The U.S. Dollar continues its weak run ahead of the Federal Reserve policy announcement tomorrow, the biggest risk event of the week.
In recent days, investors seem to have concluded that the Fed and European Central Bank’s recent admission to the global slowdown will continue to have a positive global economic effect as other nations seek to implement measures promoting growth. As a whole, this is depreciating the greenback, since an overall risk for appetite seems to be increasing. Additionally, commodity markets are also looking to improve along with the surge in the price of oil, the highest since November 12 per WTI Crude.
We shall see if the main counterparts of Euro and Pound can continue their fortunate run if indeed a clear delay to Brexit is discussed and agreed upon at a summit in Brussels this week. Today we will see Durable Goods Orders as well as Factory Orders figures for January, a finalized set of data that did not come out during the partial government shutdown. The expectation is to reveal an overall expansion of 0.4% in Durable and 0.3% for Factory Orders.
What to Watch Today…
- Durable Goods Orders (January) 10AM
- Factory Orders (January) 10AM
Complete Economic Calendar can be found here.
The Euro has basically erased the losses it experienced after the ECB decided to intervene in financial markets to spur growth at their meeting on March 7th. These two weeks also presented a bit of hope in terms of improved growth that has lowered the concern over recessionary pressures exacerbating across the continent. The Brussels summit will be key to reprieving the Euro-bloc from a major trade-related concern with serious implications, and perhaps the shared currency can enjoy some further re-strengthening.
Sterling is up as the Brexit situation is starting to get more detailed on the need for a delay.
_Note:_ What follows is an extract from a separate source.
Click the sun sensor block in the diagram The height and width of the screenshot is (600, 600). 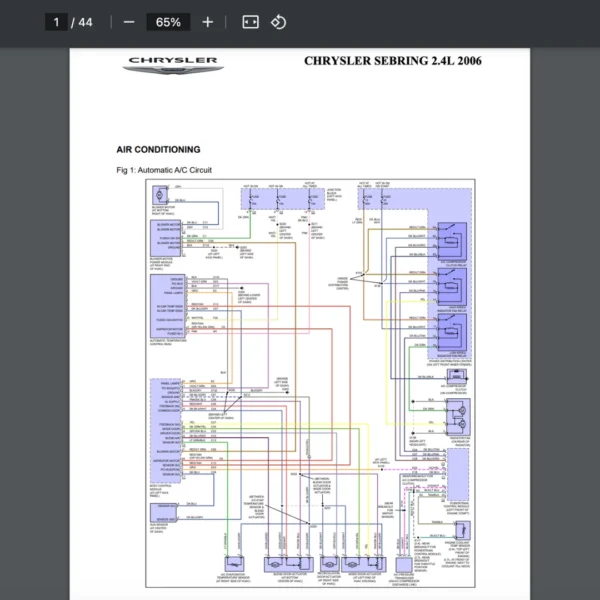tap(163, 520)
Prime Minister Theresa May thought she could have a short time to revamp negotiations and present a new deal to Parliament, however, the Speaker of the House of Commons, John Bercow said he would not allow a third vote on a deal that had just failed twice.
It better be different, so it looks like the Europeans will help in giving the opportunity to kick the can down the road and the delay will be maybe as long as a year. Regardless, this helps in also shaping the political environment in enough time to present a second referendum as a viable option. Pound will stay afloat since a “no-deal scenario” is going to be avoided.